+++ Dataset excerpts +++

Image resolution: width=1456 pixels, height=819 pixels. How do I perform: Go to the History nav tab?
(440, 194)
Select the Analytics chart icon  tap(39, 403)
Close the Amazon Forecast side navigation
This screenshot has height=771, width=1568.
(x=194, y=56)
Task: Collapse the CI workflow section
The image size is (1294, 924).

+++

— What to do —
Copy all of the data exactly. Skip nothing.

— Exercise response —
Image resolution: width=1456 pixels, height=819 pixels. How do I perform: Go to the History nav tab?
(440, 194)
Select the Analytics chart icon  tap(39, 403)
Close the Amazon Forecast side navigation
This screenshot has height=771, width=1568.
(x=194, y=56)
Task: Collapse the CI workflow section
The image size is (1294, 924).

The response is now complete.